Dividend day, European edition
Erste Group’s 33rd Annual General Meeting was basically a giant thumbs-up for management: shareholders approved a 0.75-euro dividend per share with near-unanimous support. In plain English, that means the bank is sending €307.9 million of 2025 profit back to owners instead of hoarding every last cent like a dragon on a gold pile.
Why investors should care
That payout works out to 9.1% of 2025 net profit after AT1 dividends, which is comfortably inside the temporary 10% cap Erste laid out last May as part of its Poland acquisition financing plan. So the dividend isn’t just a nice little check — it’s also a signal that the bank is sticking to the script while it funds a pretty chunky expansion.

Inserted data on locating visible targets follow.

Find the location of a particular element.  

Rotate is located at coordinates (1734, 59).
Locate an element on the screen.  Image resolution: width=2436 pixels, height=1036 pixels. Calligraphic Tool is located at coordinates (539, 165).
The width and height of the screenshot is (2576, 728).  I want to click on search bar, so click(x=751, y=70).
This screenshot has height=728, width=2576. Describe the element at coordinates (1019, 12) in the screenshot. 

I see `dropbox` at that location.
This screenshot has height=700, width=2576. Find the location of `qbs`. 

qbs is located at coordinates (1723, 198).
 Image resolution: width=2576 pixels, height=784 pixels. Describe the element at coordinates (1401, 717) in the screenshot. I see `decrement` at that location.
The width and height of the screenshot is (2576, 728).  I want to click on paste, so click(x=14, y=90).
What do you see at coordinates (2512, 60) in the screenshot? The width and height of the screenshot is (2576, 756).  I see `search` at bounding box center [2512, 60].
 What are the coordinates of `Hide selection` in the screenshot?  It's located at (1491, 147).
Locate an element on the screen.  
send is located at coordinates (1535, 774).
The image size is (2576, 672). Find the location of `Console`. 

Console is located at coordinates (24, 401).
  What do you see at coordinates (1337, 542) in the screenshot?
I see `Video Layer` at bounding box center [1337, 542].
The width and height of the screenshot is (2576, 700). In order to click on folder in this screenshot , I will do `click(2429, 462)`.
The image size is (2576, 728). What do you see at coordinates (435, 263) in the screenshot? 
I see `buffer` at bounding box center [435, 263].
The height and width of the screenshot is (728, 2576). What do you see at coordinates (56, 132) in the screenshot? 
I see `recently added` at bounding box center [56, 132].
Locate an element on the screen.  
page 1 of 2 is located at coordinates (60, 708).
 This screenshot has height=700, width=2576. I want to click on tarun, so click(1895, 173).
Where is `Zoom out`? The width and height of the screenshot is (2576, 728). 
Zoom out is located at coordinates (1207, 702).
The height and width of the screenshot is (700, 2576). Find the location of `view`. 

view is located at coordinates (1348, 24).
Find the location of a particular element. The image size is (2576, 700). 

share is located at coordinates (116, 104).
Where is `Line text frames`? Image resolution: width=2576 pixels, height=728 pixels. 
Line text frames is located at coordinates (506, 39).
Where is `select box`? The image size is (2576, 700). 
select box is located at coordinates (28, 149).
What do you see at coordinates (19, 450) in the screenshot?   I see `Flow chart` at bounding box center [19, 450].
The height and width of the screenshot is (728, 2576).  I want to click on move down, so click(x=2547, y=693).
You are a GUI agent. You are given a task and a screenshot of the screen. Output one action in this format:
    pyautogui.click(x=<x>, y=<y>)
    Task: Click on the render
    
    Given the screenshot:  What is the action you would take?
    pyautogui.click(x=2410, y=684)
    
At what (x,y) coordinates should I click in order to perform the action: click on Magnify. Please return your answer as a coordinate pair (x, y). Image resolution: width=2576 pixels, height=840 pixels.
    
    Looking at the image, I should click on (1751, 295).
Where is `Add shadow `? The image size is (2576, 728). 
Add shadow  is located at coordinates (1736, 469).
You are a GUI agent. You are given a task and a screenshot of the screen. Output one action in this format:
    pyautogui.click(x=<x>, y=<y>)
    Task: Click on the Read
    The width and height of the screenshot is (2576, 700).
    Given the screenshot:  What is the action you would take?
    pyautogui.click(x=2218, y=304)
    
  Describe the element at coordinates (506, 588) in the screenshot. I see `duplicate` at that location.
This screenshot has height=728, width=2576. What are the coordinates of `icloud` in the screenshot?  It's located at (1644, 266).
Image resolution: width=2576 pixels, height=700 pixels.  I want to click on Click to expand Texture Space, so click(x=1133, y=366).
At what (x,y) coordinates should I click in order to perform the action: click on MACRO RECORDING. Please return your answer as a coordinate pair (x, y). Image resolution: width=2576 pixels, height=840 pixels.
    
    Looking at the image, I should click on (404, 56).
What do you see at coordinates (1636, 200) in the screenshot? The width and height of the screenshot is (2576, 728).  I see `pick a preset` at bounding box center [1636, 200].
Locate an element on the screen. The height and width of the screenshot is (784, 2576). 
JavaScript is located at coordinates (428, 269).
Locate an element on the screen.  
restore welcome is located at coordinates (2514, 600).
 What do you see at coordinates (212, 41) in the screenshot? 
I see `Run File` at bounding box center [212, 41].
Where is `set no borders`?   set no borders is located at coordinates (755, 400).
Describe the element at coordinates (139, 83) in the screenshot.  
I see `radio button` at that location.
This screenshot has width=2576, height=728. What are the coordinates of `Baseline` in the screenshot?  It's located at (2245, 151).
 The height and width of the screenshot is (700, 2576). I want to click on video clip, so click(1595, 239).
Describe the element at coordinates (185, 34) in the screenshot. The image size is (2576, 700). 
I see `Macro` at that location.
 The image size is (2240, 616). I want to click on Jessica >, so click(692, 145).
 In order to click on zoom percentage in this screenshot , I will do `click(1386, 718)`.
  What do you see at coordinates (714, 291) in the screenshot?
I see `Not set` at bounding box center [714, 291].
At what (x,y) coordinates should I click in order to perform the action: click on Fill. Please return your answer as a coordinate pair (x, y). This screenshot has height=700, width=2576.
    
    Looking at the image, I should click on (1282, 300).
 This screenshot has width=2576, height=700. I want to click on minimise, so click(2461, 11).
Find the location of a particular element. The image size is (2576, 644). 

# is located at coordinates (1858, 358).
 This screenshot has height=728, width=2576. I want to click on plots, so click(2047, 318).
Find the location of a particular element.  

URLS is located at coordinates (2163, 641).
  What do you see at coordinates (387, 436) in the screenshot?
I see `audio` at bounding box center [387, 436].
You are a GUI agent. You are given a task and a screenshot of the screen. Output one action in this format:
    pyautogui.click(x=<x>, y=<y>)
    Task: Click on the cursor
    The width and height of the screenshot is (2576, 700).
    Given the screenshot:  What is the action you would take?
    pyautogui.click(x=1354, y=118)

More than just the dividend
The AGM also elected three new Supervisory Board members and re-elected two others, plus shareholders signed off on discharge for both the Management Board and Supervisory Board for fiscal 2025. There were also approvals for a new auditor, remuneration reports, convertible bond authorization, refreshed authorized capital, and a share-repurchase authorization for securities trading.
Big picture
For investors, the headline is simple: Erste is still willing to return cash while keeping enough flexibility to manage the Poland deal and future capital moves. That’s the kind of balance-sheet juggling act markets tend to reward — assuming the bank keeps landing on its feet.